Excerpts from a dataset
━━━━━━━━━━━━━━━━
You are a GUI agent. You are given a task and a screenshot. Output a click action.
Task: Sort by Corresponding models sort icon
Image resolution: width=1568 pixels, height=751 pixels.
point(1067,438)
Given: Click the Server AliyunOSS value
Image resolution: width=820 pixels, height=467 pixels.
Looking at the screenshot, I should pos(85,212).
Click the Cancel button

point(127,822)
━━━━━━━━━━━━━━━━
• **EXERCISE DESCRIPTION**
Would you set down every record again, exactly as it appears above?

• **REPLY TO THE TASK**
You are a GUI agent. You are given a task and a screenshot. Output a click action.
Task: Sort by Corresponding models sort icon
Image resolution: width=1568 pixels, height=751 pixels.
point(1067,438)
Given: Click the Server AliyunOSS value
Image resolution: width=820 pixels, height=467 pixels.
Looking at the screenshot, I should pos(85,212).
Click the Cancel button

point(127,822)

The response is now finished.